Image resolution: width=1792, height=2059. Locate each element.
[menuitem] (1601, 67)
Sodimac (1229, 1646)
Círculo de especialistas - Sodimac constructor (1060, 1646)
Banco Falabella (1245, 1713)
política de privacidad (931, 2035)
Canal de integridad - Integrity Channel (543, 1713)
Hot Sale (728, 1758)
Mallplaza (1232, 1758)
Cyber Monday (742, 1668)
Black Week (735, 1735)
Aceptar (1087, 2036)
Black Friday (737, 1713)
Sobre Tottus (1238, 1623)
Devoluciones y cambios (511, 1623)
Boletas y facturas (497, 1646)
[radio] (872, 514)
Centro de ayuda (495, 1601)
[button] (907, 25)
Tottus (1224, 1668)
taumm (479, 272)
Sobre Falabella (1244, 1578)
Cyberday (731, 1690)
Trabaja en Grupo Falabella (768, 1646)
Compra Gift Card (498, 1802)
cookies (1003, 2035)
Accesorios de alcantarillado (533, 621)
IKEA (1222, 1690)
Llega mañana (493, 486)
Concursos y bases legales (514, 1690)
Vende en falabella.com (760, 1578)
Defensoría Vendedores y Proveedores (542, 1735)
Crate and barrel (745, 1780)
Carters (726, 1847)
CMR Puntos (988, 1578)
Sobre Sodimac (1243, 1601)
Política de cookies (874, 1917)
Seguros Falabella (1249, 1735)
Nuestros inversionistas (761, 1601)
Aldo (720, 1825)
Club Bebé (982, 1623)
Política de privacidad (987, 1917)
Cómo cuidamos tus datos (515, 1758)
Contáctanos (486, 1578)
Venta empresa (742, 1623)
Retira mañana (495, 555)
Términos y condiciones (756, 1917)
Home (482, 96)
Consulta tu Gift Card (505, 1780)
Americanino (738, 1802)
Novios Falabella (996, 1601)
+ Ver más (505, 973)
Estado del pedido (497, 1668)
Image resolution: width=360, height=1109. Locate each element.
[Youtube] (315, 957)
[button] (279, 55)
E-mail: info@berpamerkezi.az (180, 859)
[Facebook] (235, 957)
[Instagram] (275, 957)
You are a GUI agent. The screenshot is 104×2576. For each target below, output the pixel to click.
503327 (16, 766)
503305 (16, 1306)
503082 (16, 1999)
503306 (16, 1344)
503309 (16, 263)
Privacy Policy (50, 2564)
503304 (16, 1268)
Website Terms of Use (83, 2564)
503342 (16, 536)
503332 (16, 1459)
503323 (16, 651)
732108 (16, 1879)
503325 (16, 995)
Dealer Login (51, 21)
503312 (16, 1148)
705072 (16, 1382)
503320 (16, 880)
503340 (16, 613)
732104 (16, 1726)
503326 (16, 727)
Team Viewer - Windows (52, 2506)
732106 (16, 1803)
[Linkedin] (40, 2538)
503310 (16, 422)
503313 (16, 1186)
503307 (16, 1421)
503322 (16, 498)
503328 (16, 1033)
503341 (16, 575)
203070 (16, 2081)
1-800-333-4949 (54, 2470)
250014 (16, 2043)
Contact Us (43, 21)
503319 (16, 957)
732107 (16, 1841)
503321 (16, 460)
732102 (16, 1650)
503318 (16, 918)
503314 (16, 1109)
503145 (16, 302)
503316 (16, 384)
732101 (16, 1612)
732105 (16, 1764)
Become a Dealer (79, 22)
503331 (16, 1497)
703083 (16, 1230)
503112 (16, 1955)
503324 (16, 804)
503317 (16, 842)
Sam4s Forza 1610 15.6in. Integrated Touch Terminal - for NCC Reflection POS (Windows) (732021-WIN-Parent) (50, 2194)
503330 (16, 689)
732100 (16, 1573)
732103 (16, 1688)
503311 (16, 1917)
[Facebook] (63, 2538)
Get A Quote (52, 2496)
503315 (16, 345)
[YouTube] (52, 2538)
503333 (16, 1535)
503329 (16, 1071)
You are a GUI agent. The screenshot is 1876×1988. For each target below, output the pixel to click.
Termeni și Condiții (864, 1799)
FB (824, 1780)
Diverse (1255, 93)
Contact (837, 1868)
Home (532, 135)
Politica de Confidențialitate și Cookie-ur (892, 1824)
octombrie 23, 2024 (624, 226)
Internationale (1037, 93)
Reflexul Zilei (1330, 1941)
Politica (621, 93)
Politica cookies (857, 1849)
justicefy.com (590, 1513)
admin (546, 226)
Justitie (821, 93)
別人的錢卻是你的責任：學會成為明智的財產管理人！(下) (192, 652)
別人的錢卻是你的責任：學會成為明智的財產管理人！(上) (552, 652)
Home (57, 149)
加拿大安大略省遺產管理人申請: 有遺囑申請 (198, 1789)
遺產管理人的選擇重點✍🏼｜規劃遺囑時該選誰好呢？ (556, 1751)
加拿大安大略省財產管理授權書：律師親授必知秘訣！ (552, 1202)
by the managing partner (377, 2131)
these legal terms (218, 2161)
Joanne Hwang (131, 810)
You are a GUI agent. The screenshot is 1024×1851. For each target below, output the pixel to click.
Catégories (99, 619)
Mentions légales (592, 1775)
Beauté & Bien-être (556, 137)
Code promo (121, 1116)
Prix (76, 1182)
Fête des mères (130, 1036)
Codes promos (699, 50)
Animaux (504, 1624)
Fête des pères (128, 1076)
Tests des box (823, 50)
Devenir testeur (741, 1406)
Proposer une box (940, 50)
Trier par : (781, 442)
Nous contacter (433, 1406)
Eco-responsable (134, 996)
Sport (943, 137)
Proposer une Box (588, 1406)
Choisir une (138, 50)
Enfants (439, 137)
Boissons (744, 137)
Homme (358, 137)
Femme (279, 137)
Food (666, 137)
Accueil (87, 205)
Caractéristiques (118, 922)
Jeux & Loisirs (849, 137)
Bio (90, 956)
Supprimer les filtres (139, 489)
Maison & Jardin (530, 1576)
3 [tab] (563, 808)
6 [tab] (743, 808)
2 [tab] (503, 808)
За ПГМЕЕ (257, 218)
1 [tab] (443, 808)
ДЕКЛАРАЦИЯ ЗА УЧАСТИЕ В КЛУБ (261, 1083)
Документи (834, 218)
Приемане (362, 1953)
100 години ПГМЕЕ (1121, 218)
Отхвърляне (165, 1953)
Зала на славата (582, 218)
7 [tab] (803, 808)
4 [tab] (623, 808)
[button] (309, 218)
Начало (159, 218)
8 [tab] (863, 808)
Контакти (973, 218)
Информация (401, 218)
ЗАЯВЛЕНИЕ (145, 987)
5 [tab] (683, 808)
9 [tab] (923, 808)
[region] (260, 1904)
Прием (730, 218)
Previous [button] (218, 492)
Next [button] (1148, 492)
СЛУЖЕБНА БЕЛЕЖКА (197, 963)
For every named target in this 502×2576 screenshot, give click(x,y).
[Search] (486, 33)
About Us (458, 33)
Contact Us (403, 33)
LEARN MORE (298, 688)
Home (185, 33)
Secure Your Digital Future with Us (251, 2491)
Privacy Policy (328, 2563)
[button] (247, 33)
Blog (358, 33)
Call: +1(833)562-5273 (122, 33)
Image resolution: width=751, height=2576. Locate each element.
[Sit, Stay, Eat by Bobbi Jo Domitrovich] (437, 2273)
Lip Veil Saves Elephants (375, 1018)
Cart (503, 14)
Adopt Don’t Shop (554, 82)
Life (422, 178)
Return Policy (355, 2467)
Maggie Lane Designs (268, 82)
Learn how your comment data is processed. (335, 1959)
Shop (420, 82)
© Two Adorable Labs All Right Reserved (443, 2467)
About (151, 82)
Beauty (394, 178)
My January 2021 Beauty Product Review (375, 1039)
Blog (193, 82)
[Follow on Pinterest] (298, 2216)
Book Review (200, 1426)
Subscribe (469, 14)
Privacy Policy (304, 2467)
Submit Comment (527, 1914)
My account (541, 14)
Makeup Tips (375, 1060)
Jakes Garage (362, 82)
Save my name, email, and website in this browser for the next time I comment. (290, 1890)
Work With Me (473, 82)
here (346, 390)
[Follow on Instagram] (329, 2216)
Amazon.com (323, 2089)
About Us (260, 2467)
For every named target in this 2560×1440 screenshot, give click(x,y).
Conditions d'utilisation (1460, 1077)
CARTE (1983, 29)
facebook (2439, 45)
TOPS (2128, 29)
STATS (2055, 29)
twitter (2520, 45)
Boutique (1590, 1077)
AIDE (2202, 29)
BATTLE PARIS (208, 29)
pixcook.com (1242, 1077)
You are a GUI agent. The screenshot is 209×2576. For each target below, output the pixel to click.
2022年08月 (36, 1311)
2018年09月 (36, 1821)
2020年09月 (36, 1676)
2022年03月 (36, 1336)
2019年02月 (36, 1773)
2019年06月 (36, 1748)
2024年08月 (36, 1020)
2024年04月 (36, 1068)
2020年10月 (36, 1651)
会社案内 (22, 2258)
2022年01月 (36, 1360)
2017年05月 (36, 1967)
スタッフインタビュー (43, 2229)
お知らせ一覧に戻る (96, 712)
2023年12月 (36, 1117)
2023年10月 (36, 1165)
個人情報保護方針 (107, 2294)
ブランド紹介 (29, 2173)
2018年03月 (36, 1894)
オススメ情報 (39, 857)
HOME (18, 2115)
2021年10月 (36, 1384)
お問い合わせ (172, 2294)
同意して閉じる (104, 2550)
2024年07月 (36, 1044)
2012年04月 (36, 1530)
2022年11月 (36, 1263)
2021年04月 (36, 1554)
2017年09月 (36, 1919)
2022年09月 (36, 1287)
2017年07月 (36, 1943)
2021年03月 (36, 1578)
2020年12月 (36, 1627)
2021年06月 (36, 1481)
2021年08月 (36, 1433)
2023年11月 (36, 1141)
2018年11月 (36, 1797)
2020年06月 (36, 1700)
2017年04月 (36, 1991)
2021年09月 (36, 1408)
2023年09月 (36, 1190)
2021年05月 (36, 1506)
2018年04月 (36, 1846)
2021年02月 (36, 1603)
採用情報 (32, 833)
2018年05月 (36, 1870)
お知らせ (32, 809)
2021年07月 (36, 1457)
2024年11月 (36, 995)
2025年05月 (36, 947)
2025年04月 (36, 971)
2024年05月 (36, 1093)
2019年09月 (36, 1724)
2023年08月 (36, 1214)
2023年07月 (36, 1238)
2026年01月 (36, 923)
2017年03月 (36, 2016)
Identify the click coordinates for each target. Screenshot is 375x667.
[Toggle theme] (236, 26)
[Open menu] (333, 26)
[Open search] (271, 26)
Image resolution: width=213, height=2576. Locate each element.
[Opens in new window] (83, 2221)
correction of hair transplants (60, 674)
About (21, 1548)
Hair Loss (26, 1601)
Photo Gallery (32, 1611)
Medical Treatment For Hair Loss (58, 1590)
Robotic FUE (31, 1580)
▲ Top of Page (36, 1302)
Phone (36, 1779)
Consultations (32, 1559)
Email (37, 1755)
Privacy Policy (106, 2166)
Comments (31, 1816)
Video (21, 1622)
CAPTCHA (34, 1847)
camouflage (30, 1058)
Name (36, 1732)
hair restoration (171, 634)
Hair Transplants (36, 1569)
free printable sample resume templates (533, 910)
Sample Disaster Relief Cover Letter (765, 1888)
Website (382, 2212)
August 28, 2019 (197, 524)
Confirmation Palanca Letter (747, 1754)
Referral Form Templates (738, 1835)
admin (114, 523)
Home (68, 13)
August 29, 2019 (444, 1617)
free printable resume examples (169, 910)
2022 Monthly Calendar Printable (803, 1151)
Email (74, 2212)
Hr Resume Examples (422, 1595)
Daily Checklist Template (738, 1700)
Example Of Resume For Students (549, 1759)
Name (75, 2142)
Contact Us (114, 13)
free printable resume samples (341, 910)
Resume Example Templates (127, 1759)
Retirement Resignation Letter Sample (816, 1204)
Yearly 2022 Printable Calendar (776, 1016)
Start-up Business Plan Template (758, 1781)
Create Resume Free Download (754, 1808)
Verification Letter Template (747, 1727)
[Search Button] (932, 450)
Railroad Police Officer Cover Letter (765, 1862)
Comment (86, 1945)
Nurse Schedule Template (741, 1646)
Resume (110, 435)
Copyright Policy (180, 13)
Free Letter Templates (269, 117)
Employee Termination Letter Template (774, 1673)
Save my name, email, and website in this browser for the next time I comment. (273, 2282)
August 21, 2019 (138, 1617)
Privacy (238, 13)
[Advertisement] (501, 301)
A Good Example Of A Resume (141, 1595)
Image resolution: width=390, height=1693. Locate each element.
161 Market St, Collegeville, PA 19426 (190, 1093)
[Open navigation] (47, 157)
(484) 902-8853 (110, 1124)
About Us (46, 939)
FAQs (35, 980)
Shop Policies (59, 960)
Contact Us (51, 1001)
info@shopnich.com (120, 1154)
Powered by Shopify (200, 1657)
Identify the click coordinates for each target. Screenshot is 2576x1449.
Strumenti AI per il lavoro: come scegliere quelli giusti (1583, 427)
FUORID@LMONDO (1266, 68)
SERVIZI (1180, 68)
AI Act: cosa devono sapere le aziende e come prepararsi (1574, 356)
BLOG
======
Your output is to be the lines of the listing, exact and complete, starting at the first and ending with the line that contains "más (505, 973)".

Image resolution: width=1792, height=2059. Locate each element.
[menuitem] (1601, 67)
Sodimac (1229, 1646)
Círculo de especialistas - Sodimac constructor (1060, 1646)
Banco Falabella (1245, 1713)
política de privacidad (931, 2035)
Canal de integridad - Integrity Channel (543, 1713)
Hot Sale (728, 1758)
Mallplaza (1232, 1758)
Cyber Monday (742, 1668)
Black Week (735, 1735)
Aceptar (1087, 2036)
Black Friday (737, 1713)
Sobre Tottus (1238, 1623)
Devoluciones y cambios (511, 1623)
Boletas y facturas (497, 1646)
[radio] (872, 514)
Centro de ayuda (495, 1601)
[button] (907, 25)
Tottus (1224, 1668)
taumm (479, 272)
Sobre Falabella (1244, 1578)
Cyberday (731, 1690)
Trabaja en Grupo Falabella (768, 1646)
Compra Gift Card (498, 1802)
cookies (1003, 2035)
Accesorios de alcantarillado (533, 621)
IKEA (1222, 1690)
Llega mañana (493, 486)
Concursos y bases legales (514, 1690)
Vende en falabella.com (760, 1578)
Defensoría Vendedores y Proveedores (542, 1735)
Crate and barrel (745, 1780)
Carters (726, 1847)
CMR Puntos (988, 1578)
Sobre Sodimac (1243, 1601)
Política de cookies (874, 1917)
Seguros Falabella (1249, 1735)
Nuestros inversionistas (761, 1601)
Aldo (720, 1825)
Club Bebé (982, 1623)
Política de privacidad (987, 1917)
Cómo cuidamos tus datos (515, 1758)
Contáctanos (486, 1578)
Venta empresa (742, 1623)
Retira mañana (495, 555)
Términos y condiciones (756, 1917)
Home (482, 96)
Consulta tu Gift Card (505, 1780)
Americanino (738, 1802)
Novios Falabella (996, 1601)
+ Ver más (505, 973)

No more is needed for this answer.